# Word2Vec: Skipgram Model
-------------------------------------

In this example, we will download and preprocess the movie review data.

From this data set we will compute/fit the skipgram model of the Word2Vec Algorithm

Skipgram: based on predicting the surrounding words from the

Ex sentence "the cat in the hat"
 - context word:  ["hat"]
 - target words: ["the", "cat", "in", "the"]
 - context-target pairs: ("hat", "the"), ("hat", "cat"), ("hat", "in"), ("hat", "the")

We start by loading the necessary libraries.

In [2]:
import tensorflow as tf
import matplotlib.pyplot as plt
import numpy as np
import random
import os
import string
import requests
import collections
import io
import tarfile
import gzip
from nltk.corpus import stopwords
from tensorflow.python.framework import ops
ops.reset_default_graph()

Start a computational graph session.

In [3]:
sess = tf.Session()

Declare model parameters

In [4]:
batch_size = 50         # How many sets of words to train on at once.
embedding_size = 200    # The embedding size of each word to train.
vocabulary_size = 10000 # How many words we will consider for training.
generations = 50000     # How many iterations we will perform the training on.
print_loss_every = 500  # Print the loss every so many iterations

num_sampled = int(batch_size/2) # Number of negative examples to sample.
window_size = 2         # How many words to consider left and right.

We will remove stop words and create a test validation set of words.

In [5]:
# Declare stop words
stops = stopwords.words('english')

# We pick five test words.

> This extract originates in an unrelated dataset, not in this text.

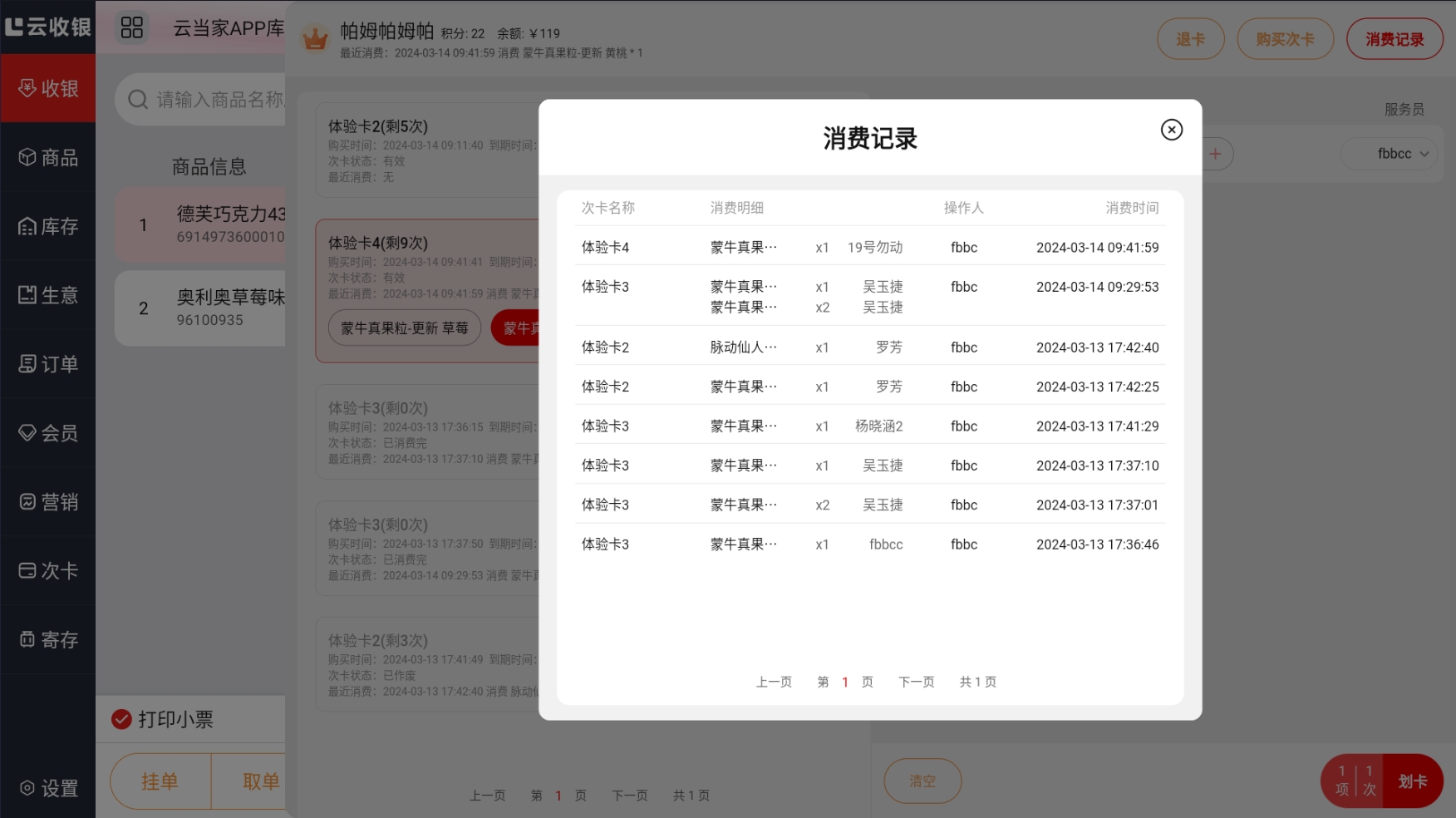Viewport: 1456px width, 818px height.
Task: Click the 购买次卡 button
Action: pos(1285,39)
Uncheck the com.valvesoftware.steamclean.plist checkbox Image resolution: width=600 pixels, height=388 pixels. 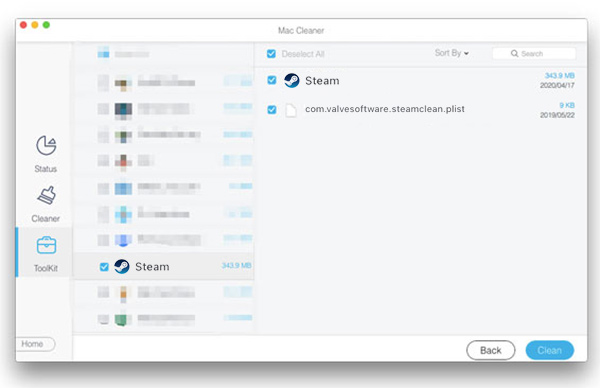(x=272, y=110)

We are expecting synonyms to appear
print_valid_every = 2000
valid_words = ['cliche', 'love', 'hate', 'silly', 'sad']
# Later we will have to transform these into indices

Next, we load the movie review data.  We check if the data was downloaded, and not, download and save it.

In [37]:
def load_movie_data():
    save_folder_name = 'temp'
    pos_file = os.path.join(save_folder_name, 'rt-polaritydata', 'rt-polarity.pos')
    neg_file = os.path.join(save_folder_name, 'rt-polaritydata', 'rt-polarity.neg')

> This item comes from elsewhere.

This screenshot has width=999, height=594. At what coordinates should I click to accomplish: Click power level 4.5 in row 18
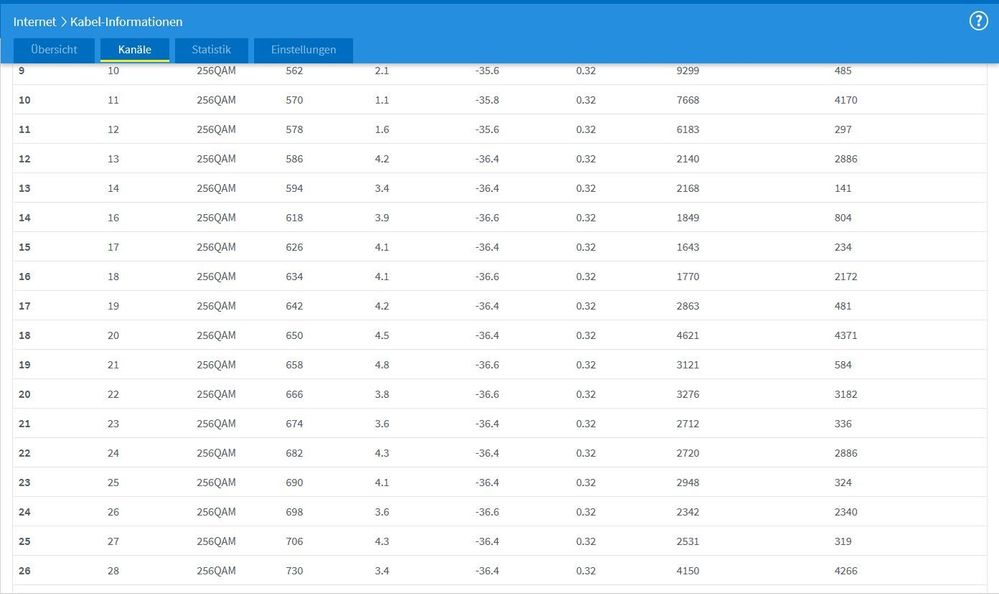382,335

    # Check if files are already downloaded
    if not os.path.exists(os.path.join(save_folder_name, 'rt-polaritydata')):
        movie_data_url = 'http://www.cs.cornell.edu/people/pabo/movie-review-data/rt-polaritydata.tar.gz'

        # Save tar.gz file
        req = requests.get(movie_data_url, stream=True)
        with open('temp_movie_review_temp.tar.gz', 'wb') as f:
            for chunk in req.iter_content(chunk_size=1024):
                if chunk:
                    f.write(chunk)
                    f.flush()
        # Extract tar.gz file into temp folder
        tar = tarfile.open('temp_movie_review_temp.tar.gz', "r:gz")
        tar.extractall(path='temp')
        tar.close()

    pos_data = []
    with open(pos_file, 'r', encoding='latin-1') as f:
        for line in f:
            pos_data.append(line.encode('ascii',errors='ignore').decode())
    f.close()
    pos_data = [x.rstrip() for x in pos_data]

    neg_data = []
    with open(neg_file, 'r', encoding='latin-1') as f:
        for line in f:
            neg_data.append(line.encode('ascii',errors='ignore').decode())
    f.close()
    neg_data = [x.rstrip() for x in neg_data]
    
    texts = pos_data + neg_data
    target = [1]*len(pos_data) + [0]*len(neg_data)
    
    return(texts, target)


texts, target = load_movie_data()

Now we create a function that normalizes/cleans the text.

In [40]:
# Normalize text
def normalize_text(texts, stops):
    # Lower case
    texts = [x.lower() for x in texts]

    # Remove punctuation
    texts = [''.join(c for c in x if c not in string.punctuation) for x in texts]

    # Remove numbers
    texts = [''.join(c for c in x if c not in '0123456789') for x in texts]

    # Remove stopwords
    texts = [' '.join([word for word in x.split() if word not in (stops)]) for x in texts]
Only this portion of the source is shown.